INEP Revalida - Exame Nacional de Revalidação de Diplomas Médicos — Prova 2014
Um homem com 38 anos de idade vem à consulta no ambulatório de Clínica Médica encaminhado da Unidade Básica de Saúde por apresentar episódios recorrentes de cefaleia. As crises iniciaram-se há dois anos, com cefaleia unilateral esquerda, de forte intensidade, acompanhada de lacrimejamento, rinorreia e ptose palpebral do mesmo lado da dor, durando de 20 a 30 minutos. O paciente relata que as crises ocorrem diariamente por cerca de duas semanas, cessando completamente e reiniciando, aproximadamente, seis meses depois. Os últimos episódios ocorreram há quatro meses. O paciente refere uso de analgésicos comuns e naproxeno durante as crises, relatando alívio apenas parcial, e nega a ocorrência de aura ou presença de fatores desencadeantes. A hipótese diagnóstica e a conduta a ser adotada para esse paciente são:
Dor unilateral excruciante + sintomas autonômicos + crises curtas = Cefaleia em Salvas.
A cefaleia em salvas exige diagnóstico clínico preciso baseado na periodicidade e sinais autonômicos, com tratamento imediato por oxigênio e encaminhamento especializado.
A cefaleia em salvas é frequentemente subdiagnosticada, levando anos para o tratamento correto. Sua fisiopatologia envolve a ativação do sistema trigêmino-vascular e disfunção hipotalâmica, o que explica a periodicidade circadiana e sazonal das crises. O reconhecimento dos sinais autonômicos e da curta duração da dor é o divisor de águas para o diagnóstico diferencial com enxaqueca e neuralgia do trigêmeo.
A dor é estritamente unilateral (geralmente orbitária ou temporal), de intensidade excruciante (descrita como 'dor em facada'), com duração de 15 a 180 minutos. Diferente da enxaqueca, o paciente costuma ficar agitado e inquieto durante a crise. As crises ocorrem em períodos chamados 'salvas' (weeks to months), intercalados por períodos de remissão completa que podem durar meses ou anos.

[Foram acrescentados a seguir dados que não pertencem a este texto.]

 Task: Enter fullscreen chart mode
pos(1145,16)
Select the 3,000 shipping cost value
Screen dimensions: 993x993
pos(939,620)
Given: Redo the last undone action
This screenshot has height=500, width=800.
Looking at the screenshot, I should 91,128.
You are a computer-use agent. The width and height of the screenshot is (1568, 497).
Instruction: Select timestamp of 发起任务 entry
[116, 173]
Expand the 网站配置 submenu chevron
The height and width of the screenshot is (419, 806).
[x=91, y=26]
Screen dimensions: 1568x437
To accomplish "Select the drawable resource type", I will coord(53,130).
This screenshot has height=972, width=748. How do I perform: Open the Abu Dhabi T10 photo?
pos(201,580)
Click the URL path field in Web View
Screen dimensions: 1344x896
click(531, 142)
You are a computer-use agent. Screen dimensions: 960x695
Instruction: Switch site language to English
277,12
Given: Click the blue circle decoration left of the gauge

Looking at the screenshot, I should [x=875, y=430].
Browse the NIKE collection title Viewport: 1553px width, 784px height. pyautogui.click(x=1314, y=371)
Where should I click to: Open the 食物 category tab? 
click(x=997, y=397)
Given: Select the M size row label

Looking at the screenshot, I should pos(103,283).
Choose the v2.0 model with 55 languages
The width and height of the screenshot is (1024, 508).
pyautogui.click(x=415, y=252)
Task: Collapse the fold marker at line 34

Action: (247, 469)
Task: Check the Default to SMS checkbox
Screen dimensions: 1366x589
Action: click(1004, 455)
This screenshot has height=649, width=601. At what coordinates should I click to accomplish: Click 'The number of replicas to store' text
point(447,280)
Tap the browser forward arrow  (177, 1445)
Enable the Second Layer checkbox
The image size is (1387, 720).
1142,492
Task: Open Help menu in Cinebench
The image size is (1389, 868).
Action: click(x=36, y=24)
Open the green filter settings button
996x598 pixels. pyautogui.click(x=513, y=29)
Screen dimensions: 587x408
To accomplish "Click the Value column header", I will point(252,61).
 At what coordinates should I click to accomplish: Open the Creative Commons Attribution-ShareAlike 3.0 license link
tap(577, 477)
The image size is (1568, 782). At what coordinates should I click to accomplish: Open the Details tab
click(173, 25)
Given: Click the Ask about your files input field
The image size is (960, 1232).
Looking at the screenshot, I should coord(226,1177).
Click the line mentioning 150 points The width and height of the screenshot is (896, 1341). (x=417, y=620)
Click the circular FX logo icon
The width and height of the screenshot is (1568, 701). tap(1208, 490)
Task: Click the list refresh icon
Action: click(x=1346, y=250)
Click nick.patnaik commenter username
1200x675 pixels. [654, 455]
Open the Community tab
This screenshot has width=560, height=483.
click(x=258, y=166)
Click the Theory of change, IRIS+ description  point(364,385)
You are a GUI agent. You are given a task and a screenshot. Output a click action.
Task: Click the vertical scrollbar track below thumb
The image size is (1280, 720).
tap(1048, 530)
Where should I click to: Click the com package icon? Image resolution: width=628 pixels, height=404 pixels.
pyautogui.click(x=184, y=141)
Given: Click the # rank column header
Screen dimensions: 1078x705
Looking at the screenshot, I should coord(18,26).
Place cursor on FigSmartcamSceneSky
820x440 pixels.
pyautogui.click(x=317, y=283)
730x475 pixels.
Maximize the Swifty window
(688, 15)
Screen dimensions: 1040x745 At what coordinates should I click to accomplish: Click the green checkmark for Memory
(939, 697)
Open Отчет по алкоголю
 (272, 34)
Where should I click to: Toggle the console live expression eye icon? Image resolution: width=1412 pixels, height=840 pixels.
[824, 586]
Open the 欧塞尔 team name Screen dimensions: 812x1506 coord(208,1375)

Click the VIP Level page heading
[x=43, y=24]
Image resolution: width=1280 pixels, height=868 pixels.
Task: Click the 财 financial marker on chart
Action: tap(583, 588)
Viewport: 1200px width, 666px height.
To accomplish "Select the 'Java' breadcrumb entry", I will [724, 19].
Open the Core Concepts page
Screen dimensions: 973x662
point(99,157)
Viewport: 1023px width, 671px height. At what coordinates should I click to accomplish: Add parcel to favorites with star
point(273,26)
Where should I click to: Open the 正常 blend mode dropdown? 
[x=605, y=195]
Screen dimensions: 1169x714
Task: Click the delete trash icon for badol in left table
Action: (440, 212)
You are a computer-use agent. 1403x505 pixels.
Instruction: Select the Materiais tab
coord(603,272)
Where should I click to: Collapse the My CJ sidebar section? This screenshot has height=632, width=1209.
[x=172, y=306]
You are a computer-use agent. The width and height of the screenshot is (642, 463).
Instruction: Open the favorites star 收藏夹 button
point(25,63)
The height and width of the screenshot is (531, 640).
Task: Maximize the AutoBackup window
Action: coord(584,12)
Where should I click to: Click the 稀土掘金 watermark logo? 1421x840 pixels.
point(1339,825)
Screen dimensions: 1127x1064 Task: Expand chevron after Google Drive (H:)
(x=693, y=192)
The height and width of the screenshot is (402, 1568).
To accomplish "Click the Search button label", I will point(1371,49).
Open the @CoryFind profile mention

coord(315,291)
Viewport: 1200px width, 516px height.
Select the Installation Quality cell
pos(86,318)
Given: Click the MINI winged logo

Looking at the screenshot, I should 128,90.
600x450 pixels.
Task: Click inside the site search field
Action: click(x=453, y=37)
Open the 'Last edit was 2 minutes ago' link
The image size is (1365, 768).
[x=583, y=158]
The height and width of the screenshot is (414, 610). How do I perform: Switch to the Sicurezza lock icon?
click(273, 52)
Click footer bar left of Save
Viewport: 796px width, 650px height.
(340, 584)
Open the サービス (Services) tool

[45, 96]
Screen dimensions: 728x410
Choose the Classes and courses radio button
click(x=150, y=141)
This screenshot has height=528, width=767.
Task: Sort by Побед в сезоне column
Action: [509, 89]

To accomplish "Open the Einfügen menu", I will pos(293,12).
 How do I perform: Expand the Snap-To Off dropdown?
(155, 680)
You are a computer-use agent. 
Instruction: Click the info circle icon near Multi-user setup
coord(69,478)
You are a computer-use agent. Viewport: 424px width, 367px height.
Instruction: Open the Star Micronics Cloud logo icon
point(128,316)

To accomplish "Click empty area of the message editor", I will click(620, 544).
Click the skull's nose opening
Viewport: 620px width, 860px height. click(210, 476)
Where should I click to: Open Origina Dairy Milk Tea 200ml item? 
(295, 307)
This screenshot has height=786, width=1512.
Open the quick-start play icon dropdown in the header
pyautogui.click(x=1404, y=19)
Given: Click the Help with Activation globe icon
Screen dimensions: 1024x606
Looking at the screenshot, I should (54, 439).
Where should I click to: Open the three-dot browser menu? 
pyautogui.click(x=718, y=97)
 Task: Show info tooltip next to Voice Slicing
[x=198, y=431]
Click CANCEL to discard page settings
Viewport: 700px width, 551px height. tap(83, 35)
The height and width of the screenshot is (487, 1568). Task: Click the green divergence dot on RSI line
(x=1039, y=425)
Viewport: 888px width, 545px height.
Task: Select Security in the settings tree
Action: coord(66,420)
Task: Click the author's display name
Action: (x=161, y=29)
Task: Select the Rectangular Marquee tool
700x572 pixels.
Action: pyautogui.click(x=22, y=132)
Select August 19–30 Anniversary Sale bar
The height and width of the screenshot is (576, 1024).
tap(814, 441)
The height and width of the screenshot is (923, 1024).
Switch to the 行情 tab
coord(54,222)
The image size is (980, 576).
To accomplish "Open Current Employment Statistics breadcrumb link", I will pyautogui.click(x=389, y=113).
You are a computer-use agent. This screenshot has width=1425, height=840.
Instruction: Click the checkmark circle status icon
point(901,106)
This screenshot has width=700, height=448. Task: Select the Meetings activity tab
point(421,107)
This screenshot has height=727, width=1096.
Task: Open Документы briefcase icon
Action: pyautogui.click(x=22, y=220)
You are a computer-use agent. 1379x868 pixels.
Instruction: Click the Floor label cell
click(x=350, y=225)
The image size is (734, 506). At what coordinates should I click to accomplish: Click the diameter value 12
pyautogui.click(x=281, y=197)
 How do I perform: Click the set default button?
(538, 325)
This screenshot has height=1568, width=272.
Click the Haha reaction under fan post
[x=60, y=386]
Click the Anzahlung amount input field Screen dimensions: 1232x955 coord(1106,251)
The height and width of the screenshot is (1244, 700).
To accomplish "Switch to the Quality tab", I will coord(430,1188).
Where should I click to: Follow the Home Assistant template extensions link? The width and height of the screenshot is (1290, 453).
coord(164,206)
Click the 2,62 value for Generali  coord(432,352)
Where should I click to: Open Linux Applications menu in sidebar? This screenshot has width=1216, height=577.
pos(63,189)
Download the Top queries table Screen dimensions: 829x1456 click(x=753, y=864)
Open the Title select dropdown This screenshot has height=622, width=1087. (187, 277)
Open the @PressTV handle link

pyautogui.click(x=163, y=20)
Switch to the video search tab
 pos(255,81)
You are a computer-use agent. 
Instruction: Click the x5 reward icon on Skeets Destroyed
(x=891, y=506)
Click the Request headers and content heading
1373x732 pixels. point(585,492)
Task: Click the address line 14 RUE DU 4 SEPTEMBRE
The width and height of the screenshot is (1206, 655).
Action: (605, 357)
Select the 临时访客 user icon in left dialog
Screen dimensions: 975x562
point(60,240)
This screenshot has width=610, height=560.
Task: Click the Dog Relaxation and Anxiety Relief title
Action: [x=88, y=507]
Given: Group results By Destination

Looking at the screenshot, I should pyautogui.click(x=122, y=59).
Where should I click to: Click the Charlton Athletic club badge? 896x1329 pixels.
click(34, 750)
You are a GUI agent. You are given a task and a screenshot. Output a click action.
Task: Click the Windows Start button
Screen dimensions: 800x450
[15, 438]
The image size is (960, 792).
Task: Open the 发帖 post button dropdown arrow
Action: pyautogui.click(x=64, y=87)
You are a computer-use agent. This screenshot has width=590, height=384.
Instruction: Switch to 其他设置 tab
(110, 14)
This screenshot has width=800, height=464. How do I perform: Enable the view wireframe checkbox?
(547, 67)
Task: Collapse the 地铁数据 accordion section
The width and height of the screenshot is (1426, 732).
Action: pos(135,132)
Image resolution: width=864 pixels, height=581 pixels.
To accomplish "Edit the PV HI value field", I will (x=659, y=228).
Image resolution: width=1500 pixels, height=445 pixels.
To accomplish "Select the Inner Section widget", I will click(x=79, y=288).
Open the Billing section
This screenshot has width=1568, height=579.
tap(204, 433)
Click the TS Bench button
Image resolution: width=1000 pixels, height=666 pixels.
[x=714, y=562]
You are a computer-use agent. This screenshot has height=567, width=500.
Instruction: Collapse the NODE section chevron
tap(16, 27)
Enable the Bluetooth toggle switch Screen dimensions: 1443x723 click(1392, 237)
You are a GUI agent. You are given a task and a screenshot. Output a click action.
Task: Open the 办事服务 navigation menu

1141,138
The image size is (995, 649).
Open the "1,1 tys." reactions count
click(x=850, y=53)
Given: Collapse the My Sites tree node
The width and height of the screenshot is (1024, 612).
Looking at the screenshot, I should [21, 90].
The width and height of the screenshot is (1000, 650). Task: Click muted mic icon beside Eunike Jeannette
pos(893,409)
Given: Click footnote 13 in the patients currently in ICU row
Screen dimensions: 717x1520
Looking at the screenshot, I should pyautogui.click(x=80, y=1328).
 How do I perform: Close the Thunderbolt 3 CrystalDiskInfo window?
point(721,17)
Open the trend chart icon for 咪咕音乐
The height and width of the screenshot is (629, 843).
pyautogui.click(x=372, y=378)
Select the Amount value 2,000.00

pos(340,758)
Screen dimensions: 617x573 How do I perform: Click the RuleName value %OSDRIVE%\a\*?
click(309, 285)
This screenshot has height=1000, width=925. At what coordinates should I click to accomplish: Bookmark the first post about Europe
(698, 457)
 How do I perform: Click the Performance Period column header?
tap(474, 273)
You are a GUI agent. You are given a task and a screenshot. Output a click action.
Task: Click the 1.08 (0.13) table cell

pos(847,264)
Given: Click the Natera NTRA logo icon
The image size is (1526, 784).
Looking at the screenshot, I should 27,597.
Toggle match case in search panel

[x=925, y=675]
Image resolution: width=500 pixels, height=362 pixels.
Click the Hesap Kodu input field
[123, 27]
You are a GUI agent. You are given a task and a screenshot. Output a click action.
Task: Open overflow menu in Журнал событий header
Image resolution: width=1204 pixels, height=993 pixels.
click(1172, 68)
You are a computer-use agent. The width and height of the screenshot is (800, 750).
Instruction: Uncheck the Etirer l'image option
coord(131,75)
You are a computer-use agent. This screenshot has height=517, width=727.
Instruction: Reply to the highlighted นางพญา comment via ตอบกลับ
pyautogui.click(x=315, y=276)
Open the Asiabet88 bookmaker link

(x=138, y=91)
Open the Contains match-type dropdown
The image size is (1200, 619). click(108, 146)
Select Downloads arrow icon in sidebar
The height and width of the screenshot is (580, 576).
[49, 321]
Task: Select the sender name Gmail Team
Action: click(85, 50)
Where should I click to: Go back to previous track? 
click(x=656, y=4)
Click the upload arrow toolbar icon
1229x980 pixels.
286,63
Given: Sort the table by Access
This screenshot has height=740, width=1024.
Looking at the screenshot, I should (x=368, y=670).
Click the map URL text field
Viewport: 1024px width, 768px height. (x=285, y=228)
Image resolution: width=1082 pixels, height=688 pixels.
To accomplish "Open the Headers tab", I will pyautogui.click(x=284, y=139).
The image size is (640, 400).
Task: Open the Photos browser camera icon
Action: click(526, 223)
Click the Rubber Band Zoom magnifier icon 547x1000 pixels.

São sinais de ativação parassimpática craniana ipsilaterais à dor, incluindo: lacrimejamento, congestão conjuntival, rinorreia ou congestão nasal, sudorese frontal, miose, ptose palpebral e edema bipalpebral. Esses sinais são fundamentais para classificar a condição dentro do grupo das cefaleias trigêmino-autonômicas.
O tratamento da crise aguda (abortivo) é feito preferencialmente com oxigênio a 100% via máscara facial (12-15 L/min por 15 min) ou sumatriptano subcutâneo. Analgésicos comuns e opioides são geralmente ineficazes. Para a profilaxia (prevenção de novas crises durante a salva), o verapamil é a droga de primeira escolha, frequentemente associado a um curso curto de corticosteroides na fase de transição.